The monastery has three main churches. The first church, dedicated to the Panagia, dates from around 960. The main church, seen above, dates to around 1010, and is dedicated to St. Luke. Finally, a third church, dedicated to St. Barbara, was built directly underneath the main church during the monastery's height around the 12th century. The first and second churches are connected by a passageway, where the full relics of St. Luke are kept for visitors to venerate. The relics are said to have exuded myrrh and been the conduit of many miraculous healings.
Here we are inside the main church, listening to one of the guides from the Archaeological Service. The monastery's height met a swift and sudden end with the Franks' Fourth Crusade in 1204. At that time, Boniface of Montferrat, the new king of Thessaloniki, came to Central Greece, expelled the Orthodox monks and installed Catholic ones, who stripped the monastery. Then the Prince of Achaia, Godfrey II Villehardouin (1218-1245), sacked the remaining treasures of the monastery and took them to Rome. At the time of the Duchy of Athens-Thebes (1205-1308), the de la Roche family considered the monastery to be theirs. The Catalans, after their victory in Kopais (15 March 1311) and their occupation of Levadia, sacked the monastery again.
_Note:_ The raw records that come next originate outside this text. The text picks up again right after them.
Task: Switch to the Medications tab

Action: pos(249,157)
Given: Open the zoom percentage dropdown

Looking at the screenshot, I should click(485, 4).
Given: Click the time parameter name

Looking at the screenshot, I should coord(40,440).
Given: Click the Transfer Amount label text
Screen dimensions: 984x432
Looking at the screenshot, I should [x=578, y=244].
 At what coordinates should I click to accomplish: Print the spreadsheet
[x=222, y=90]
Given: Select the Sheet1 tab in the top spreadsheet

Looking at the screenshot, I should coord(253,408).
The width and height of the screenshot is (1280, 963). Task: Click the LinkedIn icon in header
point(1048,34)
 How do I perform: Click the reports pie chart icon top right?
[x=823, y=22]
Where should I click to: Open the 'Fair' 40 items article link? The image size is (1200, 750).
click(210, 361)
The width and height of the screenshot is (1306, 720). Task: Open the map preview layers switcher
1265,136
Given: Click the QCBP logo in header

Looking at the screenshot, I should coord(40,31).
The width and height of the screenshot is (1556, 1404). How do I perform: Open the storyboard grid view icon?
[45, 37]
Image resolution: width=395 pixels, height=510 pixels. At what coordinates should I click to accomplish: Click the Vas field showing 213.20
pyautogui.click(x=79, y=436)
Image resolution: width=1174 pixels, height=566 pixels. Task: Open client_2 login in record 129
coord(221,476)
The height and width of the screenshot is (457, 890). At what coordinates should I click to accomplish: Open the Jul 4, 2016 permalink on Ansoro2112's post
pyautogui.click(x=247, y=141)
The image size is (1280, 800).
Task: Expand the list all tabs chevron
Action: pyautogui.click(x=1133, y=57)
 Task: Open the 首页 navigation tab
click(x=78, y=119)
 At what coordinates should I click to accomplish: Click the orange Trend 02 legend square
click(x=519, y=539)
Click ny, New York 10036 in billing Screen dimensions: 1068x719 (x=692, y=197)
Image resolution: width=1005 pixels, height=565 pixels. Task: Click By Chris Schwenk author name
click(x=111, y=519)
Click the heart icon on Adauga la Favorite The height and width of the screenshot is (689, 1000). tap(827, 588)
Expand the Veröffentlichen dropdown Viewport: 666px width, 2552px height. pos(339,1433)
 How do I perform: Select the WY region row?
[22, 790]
But when the Italian scholar Cyriacus of Ancona first visited the monastery in 1436, he found the monastery in good shape. During the Ottoman period, from 1460 (when Levadia fell) until the day of liberation, the monastery struggled for existence. Despite all this, the French explorer Jacob Spon, who visited the monastery in February 1676, wrote that it was "thriving and beautiful," while the English traveler George Wheler, who also visited that year, was so attracted that he wanted to become a hermit there.
After the area was liberated from the Turks in the 19th century, the Greeks themselves did what the Turks were unable to do -- close the monastery. It remained in the hands of the Archaeological Service until the 1980s, when a local priest cut the locks on the door to the church, and went in and "illegally" celebrated Liturgy. After that incident, a compromise was found whereby the monastery could once again function as a real monastery.
All the marble on the floors, and the naturally colored marble on the walls, as well as the mosaics, are all original. In some areas of the church, the mosaics were destroyed, but many are intact. They are considered the work of the same school that did the mosaics in Agia Sophia in Constantinople.
At some point in history, an earthquake caused the dome to collapse, along with the original mosaics there. The dome you see above is frescoed, dating to the 17th century, while the mosaics all around and in the apse are original, dating to the 11th century.
Here we are in the crypt Church of St. Barbara, which was built around St. Luke's original cell (which was also where his disciples buried him).
Behind the main church, we explored some buildings, whose original use was not immediately clear. There was also an old sundial behind the building in the photo above.